Washington – Detroit Mayor Mike Duggan said Wednesday that the city is “on the verge of setting up” a 500-job auto parts plant on the site of the former American Motors Corp. headquarters site. on Plymouth Road, on the west side of Detroit.

“We’re about to land another 500-employee parts plant, and what the feds have done has given us a whole slew of tools to bring jobs – good-paying jobs – back to the city,” Duggan said of AMC’s old site. “We are in the process of demolishing the 40-year-old abandoned building there. We will have another parts factory there, and we are in talks with several other manufacturers.”

Duggan spoke to The Detroit News after meeting with Biden administration officials at the White House about how the city spent pandemic relief funds from the US bailout and the benefits of the recent legislation to fund clean energy, infrastructure and domestic manufacturing of semiconductor chips.

The mayor wouldn’t share any further details about the ongoing deal for the 500 jobs at the former AMC site, but Crain’s Detroit last month reported that General Motors Co. was in talks to become the tenant of a new 761,000 square foot building (or two smaller buildings) once the AMC building is razed by developer NorthPoint.

General Motors did not immediately respond to a request for comment on Wednesday.

Duggan spokesman John Roach said he expects there will be an announcement “in the near future” regarding the project.

New laws recently signed by President Joe Biden creating federal incentives for clean energy and semiconductor production coupled with the availability of federal demolition funding have helped make Detroit more competitive in attracting jobs and businesses. , Duggan said.

“We’ve gotten really good at packaging, and I just pitched to a California manufacturing company that was looking at 1,000 jobs last week, and I showed them how all the bills benefit (them) if you come to the city of Detroit” , Duggan said. “You know, seven or eight years ago, no manufacturing company was looking to Detroit. We hadn’t had a new plant for 20 years. And now we’re buying one every six months.”

He gave the other example of the installation of the Lear supplier which is expected to create 450 jobs on the site of the former Cadillac stamping plant on Detroit’s east side and manufacture parts for GM’s Factory Zero assembly facility.

Part of the difference, the mayor said, is now having the resources to clean up industrial sites, using ARP and other funds.

“When you get a manufacturer looking to make a decision, and they have two cornfields and a site in Detroit with a 30-year-old abandoned factory that needs to be emptied first – we were put at a competitive disadvantage. “, Duggan said. “Now we have the resources to clean up these sites.
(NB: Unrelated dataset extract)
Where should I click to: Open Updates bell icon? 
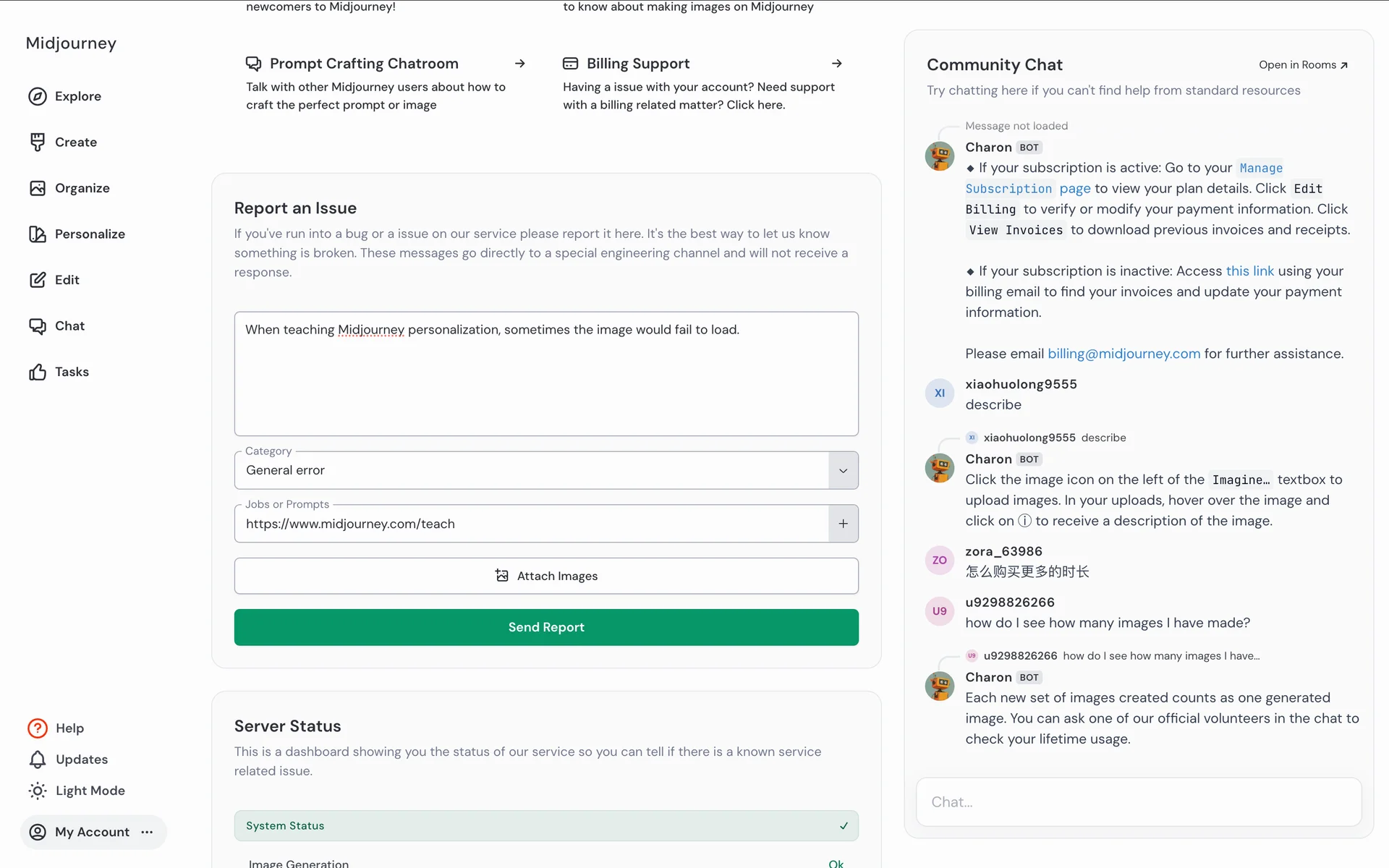[x=38, y=760]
All I need is a level playing field, and we will win.”

The city of Detroit has $95 million budget from the ARP State and Local Fiscal Recovery Funds for blight remediation and commercial and industrial demolition, which the White House says is an eligible use of the funding.

Detroit received $826.7 million and the State of Michigan received $6.54 billion through ARP. Funding could be used for direct response to COVID-19, by strengthening public services or investing in “long-term growth and opportunity”.

The city approved a spending plan last year, that included $250 million to maintain city services and make up for shortfalls; $105 million for job training and mentoring; $50 million for public safety; $45 million for Internet access for low-income residents and more.